§ **What you are asked to do**: Only one stretch of the data below is wanted: the lines starting at the one with "The width and height of the screenshot is (1155, 816)." and ending at the one with "Task: Check the 货到付款 row checkbox", both included, given again exactly.

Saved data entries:
----------------------------------------

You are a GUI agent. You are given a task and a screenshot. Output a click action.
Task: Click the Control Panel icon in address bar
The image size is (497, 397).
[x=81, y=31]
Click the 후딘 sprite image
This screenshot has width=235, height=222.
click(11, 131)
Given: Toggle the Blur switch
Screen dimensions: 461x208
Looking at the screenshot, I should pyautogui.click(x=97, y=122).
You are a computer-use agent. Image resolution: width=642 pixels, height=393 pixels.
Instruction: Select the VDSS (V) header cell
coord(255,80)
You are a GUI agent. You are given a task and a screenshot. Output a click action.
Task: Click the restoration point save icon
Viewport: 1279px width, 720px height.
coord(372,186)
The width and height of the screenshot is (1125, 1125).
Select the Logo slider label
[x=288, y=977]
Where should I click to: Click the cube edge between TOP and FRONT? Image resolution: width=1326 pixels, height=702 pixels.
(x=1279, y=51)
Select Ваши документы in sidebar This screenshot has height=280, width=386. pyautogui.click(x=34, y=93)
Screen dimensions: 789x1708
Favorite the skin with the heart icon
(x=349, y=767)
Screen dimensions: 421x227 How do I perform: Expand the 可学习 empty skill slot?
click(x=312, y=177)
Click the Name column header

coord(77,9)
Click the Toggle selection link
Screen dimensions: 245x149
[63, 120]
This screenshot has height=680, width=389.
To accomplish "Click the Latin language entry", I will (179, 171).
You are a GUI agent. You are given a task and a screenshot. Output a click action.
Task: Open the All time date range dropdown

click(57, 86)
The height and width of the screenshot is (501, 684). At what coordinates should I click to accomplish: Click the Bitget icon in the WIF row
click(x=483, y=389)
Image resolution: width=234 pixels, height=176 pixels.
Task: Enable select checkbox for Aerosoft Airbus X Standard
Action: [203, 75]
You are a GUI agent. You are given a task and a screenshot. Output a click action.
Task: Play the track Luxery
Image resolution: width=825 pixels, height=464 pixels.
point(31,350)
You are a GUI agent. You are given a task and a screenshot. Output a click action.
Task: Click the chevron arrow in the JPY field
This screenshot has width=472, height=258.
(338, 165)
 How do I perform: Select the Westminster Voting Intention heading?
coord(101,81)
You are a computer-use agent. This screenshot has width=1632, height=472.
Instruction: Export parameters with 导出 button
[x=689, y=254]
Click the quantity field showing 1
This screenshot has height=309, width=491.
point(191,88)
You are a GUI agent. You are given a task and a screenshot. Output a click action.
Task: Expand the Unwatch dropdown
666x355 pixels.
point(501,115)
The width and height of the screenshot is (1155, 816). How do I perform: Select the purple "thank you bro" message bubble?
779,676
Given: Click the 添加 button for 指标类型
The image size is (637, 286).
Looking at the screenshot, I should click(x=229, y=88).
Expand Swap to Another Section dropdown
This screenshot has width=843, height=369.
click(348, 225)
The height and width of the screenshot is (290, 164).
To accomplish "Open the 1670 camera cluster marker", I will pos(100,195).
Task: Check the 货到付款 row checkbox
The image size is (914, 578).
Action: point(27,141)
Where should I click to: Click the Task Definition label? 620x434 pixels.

----------------------------------------

§ **Result of the exercise**:
The width and height of the screenshot is (1155, 816). How do I perform: Select the purple "thank you bro" message bubble?
779,676
Given: Click the 添加 button for 指标类型
The image size is (637, 286).
Looking at the screenshot, I should click(x=229, y=88).
Expand Swap to Another Section dropdown
This screenshot has width=843, height=369.
click(348, 225)
The height and width of the screenshot is (290, 164).
To accomplish "Open the 1670 camera cluster marker", I will pos(100,195).
Task: Check the 货到付款 row checkbox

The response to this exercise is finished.